Saeed Book Bank shut down in February 2011 after nearly 45 years when its owner shifted to Islamabad, but the signboards remained for about three years following its closure. In July this year, renovations began for what would become an apparel shop in August. The clothing store was earlier housed on the upper storey of the same building.

The bookstore was forced into closure due to dwindling sales. Soon after, Maktaba Sarhad, one of the oldest bookstores of the provincial capital, followed suit. Located in Khyber Bazaar, Maktaba Sarhad ultimately started selling the books at half the price and began dealing in electronics instead.

Another dealer of second-hand books on University Road also had to relocate his business to less expensive premises.

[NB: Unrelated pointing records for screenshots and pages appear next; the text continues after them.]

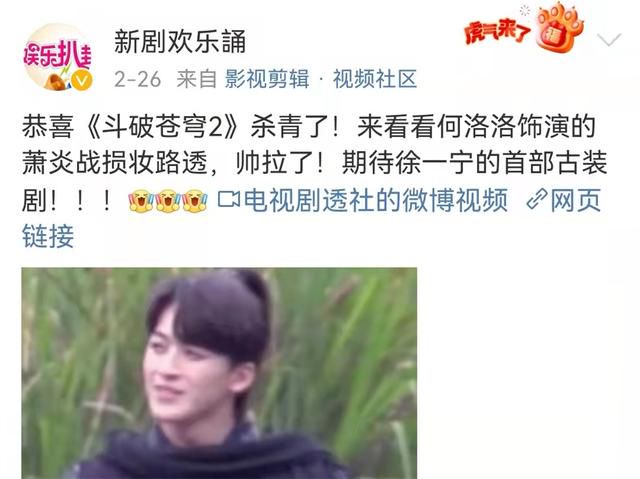This screenshot has width=640, height=479.
Task: Click the video camera icon before 电视剧透社
Action: (x=229, y=200)
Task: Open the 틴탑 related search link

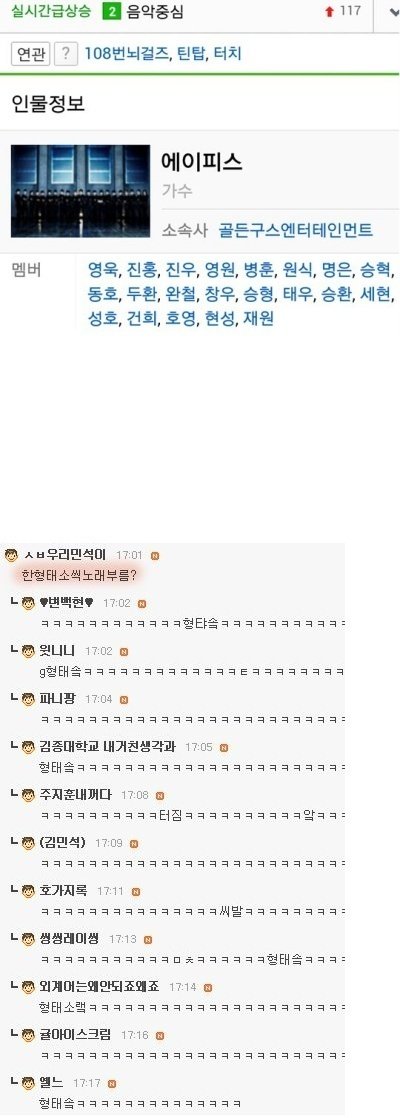Action: (x=191, y=53)
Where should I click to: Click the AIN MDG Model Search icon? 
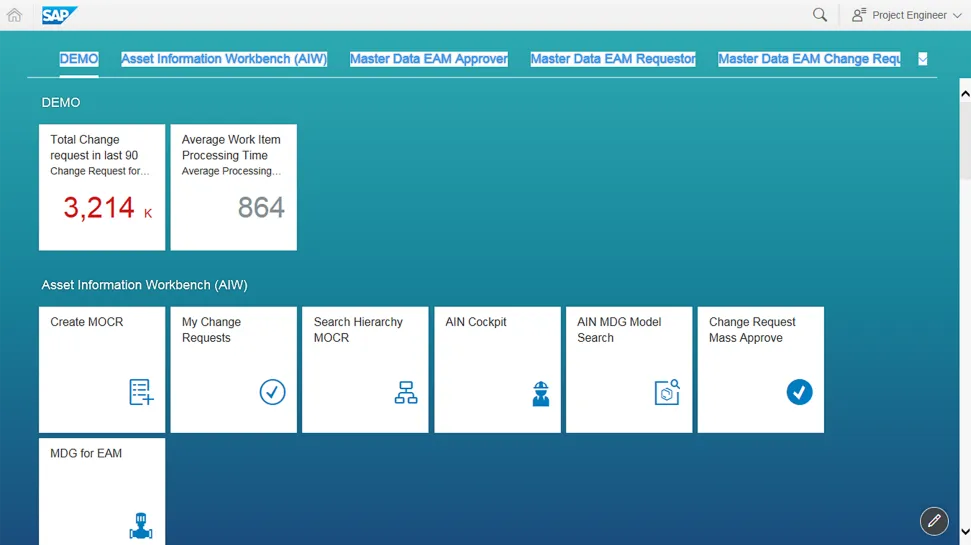[x=667, y=392]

Its owner, Zaki Ahmed Pirzada attributed this to the dwindling reading culture. He said leisure reading, in particular, ceased to be a pastime.


Pirzada maintained people became obsessed with the internet, movies and cell phones, with reading no longer an attraction in the “digitized world”. He added people were happy to pay Rs100 for a compact disc, but would not do the same for a copy of a classic novel.

The bookstore’s owner said he had to relocate his shop from University Road to a gloomy corner of a plaza owing to skyrocketing rent, claiming fashion outlets sprang up and sharply drove upwards the demand of shops.

Pirzada urged the government to reduce taxes on books, besides reducing the cost of printing, to encourage people to read. A city of over three million inhabitants, Peshawar has not seen any new bookstores in the past several years.

Published in The Express Tribune, September 3rd, 2014.